This past weekend, my mother came down to visit me and my sister in Northern VA. With her, she brought her homegrown rhubarb for us to use to make strawberry rhubarb jam. My mom’s best friend from high school, Corinne, lives in Central VA and also came up to show us the ropes of canning. Corinne is an avid gardener who grows all her own produce and knows the intricacies of canning - she has a cellar underneath her house that is specifically reserved for her hundreds of canned goods. Corinne prefers to use a hot water bath method to make jam, so she brought along her canning hot water bath and various other equipment. She also brought some canned pickles and pumpkin for us to have. The pickles were amazing and half my jar is already gone. I cannot wait to use her pumpkin to bake some muffins and cookies with.
Canning is a wonderful way to preserve the fruits of your labor especially when you have an abundance of fruits or veggies that you do not want to go to waste. In order to can, you need the freshest ingredients possible. Therefore, you would never want to go to the grocery store and buy fruits or veggies to can. Rather, you would want to go somewhere where you could get fresh produce in large quantities. A farmer’s market is a great place to buy local veggies or fruits to can, but a better place to get the freshest ingredients possible is from an actual farm. There are farms that allow people to come in and pick their own stuff.

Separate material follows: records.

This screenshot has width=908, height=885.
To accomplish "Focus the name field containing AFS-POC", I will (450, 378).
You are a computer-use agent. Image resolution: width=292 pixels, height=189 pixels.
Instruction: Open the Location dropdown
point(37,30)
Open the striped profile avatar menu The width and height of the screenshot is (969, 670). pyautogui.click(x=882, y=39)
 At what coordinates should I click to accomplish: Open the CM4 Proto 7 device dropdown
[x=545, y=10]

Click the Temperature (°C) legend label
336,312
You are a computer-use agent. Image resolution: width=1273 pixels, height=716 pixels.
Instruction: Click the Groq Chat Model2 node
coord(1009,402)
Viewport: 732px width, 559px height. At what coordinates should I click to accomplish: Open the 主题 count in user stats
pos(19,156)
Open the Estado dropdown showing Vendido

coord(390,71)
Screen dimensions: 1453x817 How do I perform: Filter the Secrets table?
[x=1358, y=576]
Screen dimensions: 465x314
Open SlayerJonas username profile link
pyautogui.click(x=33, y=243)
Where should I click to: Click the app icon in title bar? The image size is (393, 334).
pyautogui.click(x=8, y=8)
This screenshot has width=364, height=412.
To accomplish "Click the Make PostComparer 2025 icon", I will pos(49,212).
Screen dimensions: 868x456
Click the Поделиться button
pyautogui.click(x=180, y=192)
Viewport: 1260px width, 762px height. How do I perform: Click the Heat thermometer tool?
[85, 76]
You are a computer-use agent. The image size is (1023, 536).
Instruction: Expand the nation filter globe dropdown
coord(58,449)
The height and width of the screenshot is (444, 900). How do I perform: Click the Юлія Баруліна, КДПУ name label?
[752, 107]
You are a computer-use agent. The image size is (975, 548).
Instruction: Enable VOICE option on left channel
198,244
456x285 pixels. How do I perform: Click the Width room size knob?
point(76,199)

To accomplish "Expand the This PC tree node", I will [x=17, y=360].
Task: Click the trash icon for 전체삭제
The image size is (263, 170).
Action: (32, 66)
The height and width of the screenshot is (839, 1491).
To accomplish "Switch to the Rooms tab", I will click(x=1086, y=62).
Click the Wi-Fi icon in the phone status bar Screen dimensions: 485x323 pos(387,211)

June is a great time to go strawberry picking, while the later summer months are great for picking raspberries, blackberries, and blueberries as well. The cost for picking is cheaper than buying at a regular grocery store and buying at the farmer’s market as well. I’ve gone strawberry, blackberry,and raspberry picking with my mother in NYS. There’s nothing better than tying a huge bucket around your waste and going into the fields to pick your own berries. These fruits are great to freeze if you don’t want to use all of them for canning or if you want to can them at a later time. Strawberry and rhubarb pair nicely together because the tartness of the rhubarb is offset by the sweetness of the strawberries. We made three batches of jam which gave us 12 half-pint jars of jam and 4 pint-sized jars. This jam came out tasting perfectly balanced – sweet and just a pinch tart!
- 1 pouch of Certo
- 6 1/2 c sugar
- 1/4 c lemon juice
- 2 1/4 c strawberries
- 1 3/4 c rhubarb
- Wash your jars with hot water and dry upside down on a kitchen towel.
- Place your lids in a pot of water and allow to come to a boil to sterilize.
- Fill your water bath with water so the water covers the tops of the jars by a 1/2 inch and heat on medium-high so the bath can come to a boil.
- Meanwhile, clean your strawberries and rhubarb and place in a blender to mash up. This will remove any unwanted chunks in your jam.
- In a large stock pot, put your sugar, lemon juice, and mashed rhubarb and strawberries. Heat on medium-high and stir until it comes to a rolling boil. When it comes to a rolling boil, allow to boil for 1 additional minute.
- Add the Certo packet to mix and stir for 1 minute.
- You will see a frothy foam form on the top of the mix. With a spoon, slowly skim off the foam and discard.
- Using a funnel, pour the jam into each jar.
- Dip your hands in a small bowl of water and gently clean around the rims of the jar tops before putting the lids on.
- Put the lids on top of the jars tightly. The jars might still be very hot, so hold the jars with a kitchen towel while you put the lids on.
- Place each jar gently inside your water bath. If the water bath has not come to a boil, wait until it does and then leave the jars inside the bath with the top on for 10 minutes.
- Carefully lift each jar out of the water bath and place on a kitchen towel. Allow to cool completely.
- Store in a cool place. After opening a jar, be sure to refrigerate after.